== Excerpted data
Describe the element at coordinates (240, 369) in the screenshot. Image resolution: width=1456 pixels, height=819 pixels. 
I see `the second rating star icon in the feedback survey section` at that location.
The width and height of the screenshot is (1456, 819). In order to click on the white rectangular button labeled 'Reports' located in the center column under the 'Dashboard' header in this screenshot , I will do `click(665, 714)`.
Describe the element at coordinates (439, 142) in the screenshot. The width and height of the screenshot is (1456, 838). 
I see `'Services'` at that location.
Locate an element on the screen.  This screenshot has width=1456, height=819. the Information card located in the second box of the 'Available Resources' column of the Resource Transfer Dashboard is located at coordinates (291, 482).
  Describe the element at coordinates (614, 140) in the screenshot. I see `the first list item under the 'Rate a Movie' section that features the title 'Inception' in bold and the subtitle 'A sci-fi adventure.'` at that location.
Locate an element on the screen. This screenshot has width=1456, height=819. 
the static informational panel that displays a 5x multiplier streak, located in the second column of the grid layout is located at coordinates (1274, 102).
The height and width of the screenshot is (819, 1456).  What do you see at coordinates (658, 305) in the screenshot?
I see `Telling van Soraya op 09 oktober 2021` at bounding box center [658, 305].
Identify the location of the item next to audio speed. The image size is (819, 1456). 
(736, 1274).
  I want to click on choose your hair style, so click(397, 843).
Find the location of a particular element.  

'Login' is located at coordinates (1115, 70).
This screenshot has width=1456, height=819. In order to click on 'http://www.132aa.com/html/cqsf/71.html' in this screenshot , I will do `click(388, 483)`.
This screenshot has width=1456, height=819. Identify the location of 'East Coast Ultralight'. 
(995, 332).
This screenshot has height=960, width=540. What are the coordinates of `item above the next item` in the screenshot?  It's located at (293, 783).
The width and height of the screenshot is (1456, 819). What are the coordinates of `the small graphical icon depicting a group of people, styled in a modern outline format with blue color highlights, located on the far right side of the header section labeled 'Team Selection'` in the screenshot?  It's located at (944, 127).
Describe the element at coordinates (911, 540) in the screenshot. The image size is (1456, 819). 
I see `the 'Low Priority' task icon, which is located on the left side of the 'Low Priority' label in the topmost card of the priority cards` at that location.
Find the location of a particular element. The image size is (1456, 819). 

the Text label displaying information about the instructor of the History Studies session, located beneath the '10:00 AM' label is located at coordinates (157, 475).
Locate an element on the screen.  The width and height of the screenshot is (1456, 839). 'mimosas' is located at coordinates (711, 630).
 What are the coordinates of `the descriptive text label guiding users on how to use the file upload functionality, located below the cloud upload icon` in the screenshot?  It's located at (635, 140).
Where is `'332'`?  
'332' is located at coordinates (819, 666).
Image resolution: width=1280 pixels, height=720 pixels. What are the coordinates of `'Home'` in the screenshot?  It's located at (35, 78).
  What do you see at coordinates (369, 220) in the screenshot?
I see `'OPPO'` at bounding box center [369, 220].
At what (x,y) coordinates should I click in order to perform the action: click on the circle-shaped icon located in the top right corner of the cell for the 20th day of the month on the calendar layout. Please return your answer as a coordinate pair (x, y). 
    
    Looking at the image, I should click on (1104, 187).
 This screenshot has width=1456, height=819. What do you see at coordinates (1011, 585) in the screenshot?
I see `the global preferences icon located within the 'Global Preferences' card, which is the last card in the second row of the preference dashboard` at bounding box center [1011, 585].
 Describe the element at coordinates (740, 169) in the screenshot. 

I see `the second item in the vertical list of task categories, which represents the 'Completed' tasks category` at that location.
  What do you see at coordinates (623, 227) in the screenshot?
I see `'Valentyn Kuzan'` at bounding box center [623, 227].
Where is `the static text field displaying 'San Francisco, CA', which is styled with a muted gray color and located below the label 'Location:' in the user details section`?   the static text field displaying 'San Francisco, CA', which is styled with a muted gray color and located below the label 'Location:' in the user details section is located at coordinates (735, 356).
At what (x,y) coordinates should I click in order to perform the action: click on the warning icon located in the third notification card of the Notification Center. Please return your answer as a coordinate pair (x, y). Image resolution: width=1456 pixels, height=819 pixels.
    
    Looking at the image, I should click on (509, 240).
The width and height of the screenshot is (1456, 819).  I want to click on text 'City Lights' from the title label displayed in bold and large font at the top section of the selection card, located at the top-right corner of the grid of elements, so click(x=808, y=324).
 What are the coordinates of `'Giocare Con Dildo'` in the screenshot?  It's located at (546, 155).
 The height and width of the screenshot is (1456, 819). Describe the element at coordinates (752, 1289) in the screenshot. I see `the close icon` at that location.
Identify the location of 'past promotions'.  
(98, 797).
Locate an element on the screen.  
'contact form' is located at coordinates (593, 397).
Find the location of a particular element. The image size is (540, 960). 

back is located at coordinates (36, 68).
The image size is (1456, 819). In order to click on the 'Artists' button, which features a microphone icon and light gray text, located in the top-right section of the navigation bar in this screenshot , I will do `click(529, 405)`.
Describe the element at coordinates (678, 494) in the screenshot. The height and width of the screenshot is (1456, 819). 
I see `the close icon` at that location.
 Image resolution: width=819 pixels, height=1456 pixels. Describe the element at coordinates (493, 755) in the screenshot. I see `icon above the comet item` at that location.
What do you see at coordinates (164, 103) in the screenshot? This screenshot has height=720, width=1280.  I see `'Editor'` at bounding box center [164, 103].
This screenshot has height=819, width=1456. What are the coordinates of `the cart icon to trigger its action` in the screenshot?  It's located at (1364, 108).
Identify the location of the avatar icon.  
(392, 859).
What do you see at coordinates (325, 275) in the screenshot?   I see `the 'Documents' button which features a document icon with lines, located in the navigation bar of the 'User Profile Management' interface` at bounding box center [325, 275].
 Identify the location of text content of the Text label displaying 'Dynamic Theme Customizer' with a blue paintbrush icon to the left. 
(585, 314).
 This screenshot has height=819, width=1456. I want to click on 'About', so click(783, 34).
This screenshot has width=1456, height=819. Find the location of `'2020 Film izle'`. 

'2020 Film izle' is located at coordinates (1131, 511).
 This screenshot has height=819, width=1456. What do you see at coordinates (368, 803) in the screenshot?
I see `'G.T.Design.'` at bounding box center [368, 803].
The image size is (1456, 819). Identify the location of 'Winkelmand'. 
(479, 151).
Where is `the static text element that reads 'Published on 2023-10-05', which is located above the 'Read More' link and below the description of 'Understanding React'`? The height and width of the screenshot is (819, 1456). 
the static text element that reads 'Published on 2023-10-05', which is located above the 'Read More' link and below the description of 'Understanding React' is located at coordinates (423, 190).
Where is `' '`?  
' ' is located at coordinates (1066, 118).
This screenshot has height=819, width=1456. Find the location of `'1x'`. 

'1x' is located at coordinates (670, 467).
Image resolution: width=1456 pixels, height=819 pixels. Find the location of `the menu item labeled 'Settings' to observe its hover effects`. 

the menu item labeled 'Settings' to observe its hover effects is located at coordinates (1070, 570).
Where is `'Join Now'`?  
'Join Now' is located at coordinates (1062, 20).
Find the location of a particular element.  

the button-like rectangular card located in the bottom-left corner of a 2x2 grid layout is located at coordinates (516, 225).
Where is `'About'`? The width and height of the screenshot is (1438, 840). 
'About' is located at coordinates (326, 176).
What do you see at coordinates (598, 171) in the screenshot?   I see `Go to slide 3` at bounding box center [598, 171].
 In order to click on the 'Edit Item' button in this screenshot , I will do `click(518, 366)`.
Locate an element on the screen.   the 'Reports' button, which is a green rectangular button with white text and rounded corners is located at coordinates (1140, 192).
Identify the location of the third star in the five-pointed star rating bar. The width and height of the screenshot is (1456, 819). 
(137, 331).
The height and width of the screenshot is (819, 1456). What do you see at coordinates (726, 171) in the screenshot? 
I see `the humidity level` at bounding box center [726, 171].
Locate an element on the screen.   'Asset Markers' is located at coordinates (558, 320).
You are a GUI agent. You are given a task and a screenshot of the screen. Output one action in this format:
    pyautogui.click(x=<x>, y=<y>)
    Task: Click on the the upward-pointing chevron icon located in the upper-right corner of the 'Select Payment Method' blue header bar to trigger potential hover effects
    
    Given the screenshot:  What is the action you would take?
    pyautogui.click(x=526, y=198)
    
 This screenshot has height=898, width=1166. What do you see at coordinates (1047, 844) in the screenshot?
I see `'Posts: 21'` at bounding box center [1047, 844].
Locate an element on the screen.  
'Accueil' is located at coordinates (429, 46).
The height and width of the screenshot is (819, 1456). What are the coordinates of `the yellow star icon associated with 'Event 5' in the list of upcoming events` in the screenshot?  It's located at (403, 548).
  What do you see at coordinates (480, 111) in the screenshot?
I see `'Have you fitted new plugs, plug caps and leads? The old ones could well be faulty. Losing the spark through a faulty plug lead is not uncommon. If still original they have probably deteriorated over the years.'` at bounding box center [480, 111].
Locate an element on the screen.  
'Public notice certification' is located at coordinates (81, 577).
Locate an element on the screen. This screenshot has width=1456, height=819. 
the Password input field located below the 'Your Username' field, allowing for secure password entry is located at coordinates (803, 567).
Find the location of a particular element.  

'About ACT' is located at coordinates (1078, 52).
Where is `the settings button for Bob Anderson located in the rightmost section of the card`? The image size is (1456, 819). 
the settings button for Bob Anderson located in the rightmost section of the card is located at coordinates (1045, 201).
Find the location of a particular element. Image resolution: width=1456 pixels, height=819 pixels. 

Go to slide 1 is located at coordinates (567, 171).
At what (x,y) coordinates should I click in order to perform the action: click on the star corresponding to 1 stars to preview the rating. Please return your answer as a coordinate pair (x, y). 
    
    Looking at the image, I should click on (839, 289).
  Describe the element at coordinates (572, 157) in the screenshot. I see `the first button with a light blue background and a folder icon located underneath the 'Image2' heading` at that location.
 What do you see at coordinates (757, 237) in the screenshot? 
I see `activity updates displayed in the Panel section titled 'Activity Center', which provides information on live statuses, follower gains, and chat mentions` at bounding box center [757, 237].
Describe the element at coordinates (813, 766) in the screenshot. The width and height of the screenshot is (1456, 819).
====
#### Goal:
Render the lines of the records above, from the line containing "Identify the location of the third" up to and including the line containing "coordinates (558, 320).", as a JSON list of strings, one string per line, omitting blank lines.

#### Response to the exercise:
[
  "Identify the location of the third star in the five-pointed star rating bar. The width and height of the screenshot is (1456, 819). ",
  "(137, 331).",
  "The height and width of the screenshot is (819, 1456). What do you see at coordinates (726, 171) in the screenshot? ",
  "I see `the humidity level` at bounding box center [726, 171].",
  "Locate an element on the screen.   'Asset Markers' is located at coordinates (558, 320)."
]